About using CPU backend as mock and unifying using multihost_utils wrappers along repo
qGentry opened this issue · 3 comments
Hi, currently I'm trying to benchmark various storages for checkpoint reads/writes using orbax in a large-scale setup.
To do so without allocating thousands of GPUs, I'm using XLA flag 'xla_force_host_platform_device_count=8' on 100+ CPU-only VMs to simulate 100+ 8GPU VMs.
Problem I'm facing rn is that it's looks like that XLA doesn't support any jitted computations for CPU backend.
File "/usr/local/lib/python3.10/dist-packages/orbax/checkpoint/checkpoint_manager.py", line 446, in __init__
utils.sync_global_devices('CheckpointManager:create_directory')
File "/usr/local/lib/python3.10/dist-packages/orbax/checkpoint/utils.py", line 67, in sync_global_devices
multihost_utils.sync_global_devices(name)
File "/usr/local/lib/python3.10/dist-packages/jax/experimental/multihost_utils.py", line 88, in sync_global_devices
assert_equal(h, f"sync_global_devices name mismatch ('{name}')")
File "/usr/local/lib/python3.10/dist-packages/jax/experimental/multihost_utils.py", line 156, in assert_equal
expected = broadcast_one_to_all(in_tree)
File "/usr/local/lib/python3.10/dist-packages/jax/experimental/multihost_utils.py", line 80, in broadcast_one_to_all
out_tree = jax.jit(_psum, out_shardings=jax.sharding.NamedSharding(
jaxlib.xla_extension.XlaRuntimeError: INVALID_ARGUMENT: Multiprocess computations aren't implemented on the CPU backend.
Is there anything i'm doing wrong?
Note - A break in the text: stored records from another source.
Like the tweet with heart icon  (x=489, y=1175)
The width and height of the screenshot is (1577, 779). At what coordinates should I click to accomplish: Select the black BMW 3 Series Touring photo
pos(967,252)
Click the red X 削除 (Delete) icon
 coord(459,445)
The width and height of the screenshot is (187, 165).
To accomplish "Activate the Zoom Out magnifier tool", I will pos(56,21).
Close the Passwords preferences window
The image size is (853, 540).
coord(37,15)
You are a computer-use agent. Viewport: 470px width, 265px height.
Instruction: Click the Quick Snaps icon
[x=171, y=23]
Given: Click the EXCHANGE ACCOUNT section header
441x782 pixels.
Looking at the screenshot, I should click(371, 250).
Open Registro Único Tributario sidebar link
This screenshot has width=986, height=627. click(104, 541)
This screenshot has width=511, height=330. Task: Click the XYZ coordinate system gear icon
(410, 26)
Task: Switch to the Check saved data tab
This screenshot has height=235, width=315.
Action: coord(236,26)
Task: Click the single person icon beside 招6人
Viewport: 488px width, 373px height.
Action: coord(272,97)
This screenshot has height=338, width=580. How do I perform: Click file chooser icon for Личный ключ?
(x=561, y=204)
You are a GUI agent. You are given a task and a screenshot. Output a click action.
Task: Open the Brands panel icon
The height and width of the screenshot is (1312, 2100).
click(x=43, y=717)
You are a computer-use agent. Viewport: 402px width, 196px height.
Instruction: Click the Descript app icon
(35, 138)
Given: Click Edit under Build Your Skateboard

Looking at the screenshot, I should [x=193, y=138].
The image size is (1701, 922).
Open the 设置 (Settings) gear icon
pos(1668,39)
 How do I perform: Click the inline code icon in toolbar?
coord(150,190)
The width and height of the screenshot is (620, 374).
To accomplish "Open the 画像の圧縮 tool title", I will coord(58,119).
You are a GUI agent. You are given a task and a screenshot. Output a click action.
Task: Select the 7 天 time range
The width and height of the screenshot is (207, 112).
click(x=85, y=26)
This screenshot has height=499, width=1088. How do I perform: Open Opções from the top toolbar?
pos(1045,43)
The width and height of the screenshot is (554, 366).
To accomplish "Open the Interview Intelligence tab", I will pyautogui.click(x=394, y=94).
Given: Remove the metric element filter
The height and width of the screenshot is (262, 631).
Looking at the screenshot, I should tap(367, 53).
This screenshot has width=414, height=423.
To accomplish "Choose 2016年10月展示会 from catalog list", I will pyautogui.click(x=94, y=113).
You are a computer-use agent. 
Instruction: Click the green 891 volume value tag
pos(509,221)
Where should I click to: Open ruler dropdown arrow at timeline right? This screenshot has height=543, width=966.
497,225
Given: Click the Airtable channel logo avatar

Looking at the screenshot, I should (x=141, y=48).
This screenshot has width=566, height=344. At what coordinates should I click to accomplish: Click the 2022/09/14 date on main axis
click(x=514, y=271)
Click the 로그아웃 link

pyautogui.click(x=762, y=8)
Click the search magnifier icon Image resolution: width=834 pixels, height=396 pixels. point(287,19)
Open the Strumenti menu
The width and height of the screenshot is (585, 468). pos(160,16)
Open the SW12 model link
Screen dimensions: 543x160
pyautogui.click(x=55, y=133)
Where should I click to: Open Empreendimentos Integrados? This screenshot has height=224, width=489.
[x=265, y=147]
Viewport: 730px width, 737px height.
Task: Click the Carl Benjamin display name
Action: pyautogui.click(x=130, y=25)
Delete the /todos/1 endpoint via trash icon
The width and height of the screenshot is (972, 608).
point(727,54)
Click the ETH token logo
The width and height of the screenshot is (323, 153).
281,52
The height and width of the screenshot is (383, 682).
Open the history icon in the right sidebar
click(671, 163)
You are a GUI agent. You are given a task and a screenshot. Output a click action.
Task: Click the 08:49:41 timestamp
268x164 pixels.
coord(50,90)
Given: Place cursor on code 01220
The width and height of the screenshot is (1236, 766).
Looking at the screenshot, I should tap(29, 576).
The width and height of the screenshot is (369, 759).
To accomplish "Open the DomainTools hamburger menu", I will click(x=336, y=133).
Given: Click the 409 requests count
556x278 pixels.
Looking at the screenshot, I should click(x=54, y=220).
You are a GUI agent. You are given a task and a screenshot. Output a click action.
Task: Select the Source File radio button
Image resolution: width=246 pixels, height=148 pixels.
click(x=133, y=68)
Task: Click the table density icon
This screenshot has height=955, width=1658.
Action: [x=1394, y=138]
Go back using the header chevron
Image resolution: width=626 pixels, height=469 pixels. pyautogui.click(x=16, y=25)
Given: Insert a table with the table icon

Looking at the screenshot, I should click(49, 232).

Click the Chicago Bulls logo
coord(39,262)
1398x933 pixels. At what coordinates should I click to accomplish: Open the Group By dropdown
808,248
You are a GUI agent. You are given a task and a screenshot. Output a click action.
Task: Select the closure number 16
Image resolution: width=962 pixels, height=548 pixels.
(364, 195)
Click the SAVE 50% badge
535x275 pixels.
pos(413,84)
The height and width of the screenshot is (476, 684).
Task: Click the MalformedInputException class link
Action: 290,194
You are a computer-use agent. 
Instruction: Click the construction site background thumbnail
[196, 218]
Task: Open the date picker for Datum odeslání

Maybe you can suggest me some best practices to work around this problem?
After digging into sources, the only jit usage i found in orbax is simple collective communication primitives (please correct me if i'm wrong) like sync_global_devices
and
broadcast_one_to_all
Anyway, as i simple workaround i'm trying to implement these primitives myself using shared filesystem and monkey patch these orbax functions like that:
import orbax.checkpoint as ocp
import self_implemented_sync
ocp.utils.sync_global_devices = self_implemented_sync.sync_global_devices
ocp.utils.broadcast_one_to_all = self_implemented_sync.broadcast_one_to_all
But i noticed that using wrappers is not unified across orbax, for example, here multihost_utils.broadcast_one_to_all
is used
orbax/checkpoint/orbax/checkpoint/utils.py
Line 697 in 6639066
instead of wrapped function defined in the same file
With orbax patching I've actually implemented JIT-less checkpoint save/write in distributed CPU-backend setup.
Patching sync_global_devices
and broadcast_one_to_all
was enough.
Ah ok nice, so this is solved for you?
Thanks for noting the instance of multihost_utils.broadcast_one_to_all
, I think the reason for the discrepancy is just that it's old code.
We might look into a way of doing this without patching as part of our efforts to improve our existing benchmarks.
Ah ok nice, so this is solved for you?
More or less, yes.
We might look into a way of doing this without patching as part of our efforts to improve our existing benchmarks.
That definitely would be great.